Key structural parallels:

• Setup as skilled work — sharpening a plane blade is itself a craft skill. It requires understanding of steel, abrasive grits, bevel angles, and the feel of a properly honed edge. When “tooling up” transfers to software, it frames CI/CD pipeline configuration, development environment setup, linting rules, and test harness construction as skilled engineering work, not administrative overhead. The metaphor resists the managerial tendency to classify all non-feature work as waste.

• Tool quality bounds output quality — a carpenter with a dull chisel cannot produce a clean mortise regardless of skill. The chisel is the bottleneck. This transfers to software through build systems, deployment pipelines, debugging tools, and monitoring infrastructure: the quality of the toolchain sets a ceiling on the quality of the product. The metaphor argues that investing in tools has multiplicative returns because every subsequent operation benefits.

• The jig as reusable investment — a jig is a custom-built fixture that guides a tool for a repeated operation: a dovetail jig ensures every joint is identical. The software equivalents are templates, scaffolding generators, code formatters, and CI pipelines. The jig metaphor encodes the principle that the first instance should be harder than subsequent ones, because the first instance includes the cost of building the jig.

• The transition from preparation to production — in carpentry, there is a felt moment when tooling-up ends and cutting begins. The bench is set, the blades are sharp, the jigs are tested. The metaphor imports this threshold into project planning: “are we still tooling up or are we producing?” This framing is useful because it names a phase transition that is otherwise invisible in knowledge work.

Limits

• Carpentry tooling-up has a natural endpoint; software tooling does not — a chisel is either sharp or it is not. A workbench is either flat or it is not. These have objective termination conditions. Software infrastructure investment has no such ceiling: you can always add another layer of abstraction, another monitoring tool, another configuration option. The metaphor’s clean phase boundary becomes a license for indefinite preparatory work in domains where “sharp enough” is hard to define.

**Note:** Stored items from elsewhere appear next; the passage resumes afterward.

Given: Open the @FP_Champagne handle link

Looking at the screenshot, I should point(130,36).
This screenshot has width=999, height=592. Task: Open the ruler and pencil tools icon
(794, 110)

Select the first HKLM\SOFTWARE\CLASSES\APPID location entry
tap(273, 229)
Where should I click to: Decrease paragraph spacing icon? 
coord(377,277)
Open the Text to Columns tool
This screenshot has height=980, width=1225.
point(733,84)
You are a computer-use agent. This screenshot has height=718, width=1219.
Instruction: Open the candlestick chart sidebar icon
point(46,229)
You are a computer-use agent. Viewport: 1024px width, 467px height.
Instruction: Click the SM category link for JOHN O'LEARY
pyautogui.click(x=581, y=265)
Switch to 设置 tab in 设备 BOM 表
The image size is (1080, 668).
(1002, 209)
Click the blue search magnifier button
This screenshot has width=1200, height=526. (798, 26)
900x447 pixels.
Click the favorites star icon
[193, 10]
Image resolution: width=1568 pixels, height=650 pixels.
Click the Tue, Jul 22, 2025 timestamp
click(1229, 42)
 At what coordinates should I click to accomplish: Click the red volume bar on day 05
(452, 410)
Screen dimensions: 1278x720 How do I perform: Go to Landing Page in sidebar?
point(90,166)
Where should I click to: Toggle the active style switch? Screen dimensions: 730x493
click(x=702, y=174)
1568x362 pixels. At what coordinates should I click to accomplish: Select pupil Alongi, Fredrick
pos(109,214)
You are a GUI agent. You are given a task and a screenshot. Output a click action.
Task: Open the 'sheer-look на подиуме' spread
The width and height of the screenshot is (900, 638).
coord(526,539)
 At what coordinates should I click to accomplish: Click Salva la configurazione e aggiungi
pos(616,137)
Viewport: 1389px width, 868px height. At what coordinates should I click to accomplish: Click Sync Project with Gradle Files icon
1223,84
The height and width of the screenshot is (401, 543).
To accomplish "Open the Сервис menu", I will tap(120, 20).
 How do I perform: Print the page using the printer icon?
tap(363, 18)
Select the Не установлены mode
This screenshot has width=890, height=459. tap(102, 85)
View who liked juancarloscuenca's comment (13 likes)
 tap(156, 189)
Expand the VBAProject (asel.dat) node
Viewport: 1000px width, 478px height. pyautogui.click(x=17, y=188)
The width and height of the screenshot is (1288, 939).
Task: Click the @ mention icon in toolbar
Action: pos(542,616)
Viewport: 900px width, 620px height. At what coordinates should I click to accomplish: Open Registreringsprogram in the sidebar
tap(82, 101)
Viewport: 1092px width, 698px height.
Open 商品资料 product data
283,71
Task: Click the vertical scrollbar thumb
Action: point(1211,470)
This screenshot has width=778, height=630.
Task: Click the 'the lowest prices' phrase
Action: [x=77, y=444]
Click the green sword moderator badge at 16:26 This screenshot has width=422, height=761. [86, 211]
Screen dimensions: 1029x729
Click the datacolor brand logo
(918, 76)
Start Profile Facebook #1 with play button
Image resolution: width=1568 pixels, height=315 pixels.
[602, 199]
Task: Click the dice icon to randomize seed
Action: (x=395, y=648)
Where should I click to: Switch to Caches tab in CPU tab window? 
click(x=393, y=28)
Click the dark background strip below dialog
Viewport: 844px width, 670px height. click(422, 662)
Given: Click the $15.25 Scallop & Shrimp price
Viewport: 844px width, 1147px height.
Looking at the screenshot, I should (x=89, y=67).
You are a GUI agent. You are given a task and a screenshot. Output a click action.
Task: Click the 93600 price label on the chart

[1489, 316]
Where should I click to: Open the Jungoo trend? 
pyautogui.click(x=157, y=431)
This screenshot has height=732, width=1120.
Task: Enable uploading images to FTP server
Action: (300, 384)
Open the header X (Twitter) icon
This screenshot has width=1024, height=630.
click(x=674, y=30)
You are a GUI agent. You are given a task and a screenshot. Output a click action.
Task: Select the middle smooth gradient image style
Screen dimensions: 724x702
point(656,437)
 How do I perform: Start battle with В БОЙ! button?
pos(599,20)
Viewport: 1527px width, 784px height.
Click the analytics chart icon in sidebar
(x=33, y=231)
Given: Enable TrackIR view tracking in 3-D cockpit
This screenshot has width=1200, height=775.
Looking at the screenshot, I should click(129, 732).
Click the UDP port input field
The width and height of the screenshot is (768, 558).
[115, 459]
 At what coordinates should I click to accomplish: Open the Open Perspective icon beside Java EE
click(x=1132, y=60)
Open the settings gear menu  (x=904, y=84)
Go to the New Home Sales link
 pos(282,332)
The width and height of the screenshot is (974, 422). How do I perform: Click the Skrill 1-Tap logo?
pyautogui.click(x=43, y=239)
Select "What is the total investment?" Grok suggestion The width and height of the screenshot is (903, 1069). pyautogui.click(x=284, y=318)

• The sequential model is often wrong — carpentry tooling-up is genuinely sequential: you sharpen before you cut. Software development is iterative: you discover what tools you need by trying to build the thing. Teams that insist on “tooling up” before writing any product code often build infrastructure for problems they do not actually have. The carpentry metaphor imports a waterfall-like phase structure that does not match iterative development.

• The metaphor is solitary; organizational tooling is collective — a carpenter sharpens their own chisels. When a software team “tools up,” the cost includes training, documentation, consensus-building, and the productivity dip while everyone learns the new system. The carpentry metaphor hides these coordination costs by framing tooling-up as an individual activity.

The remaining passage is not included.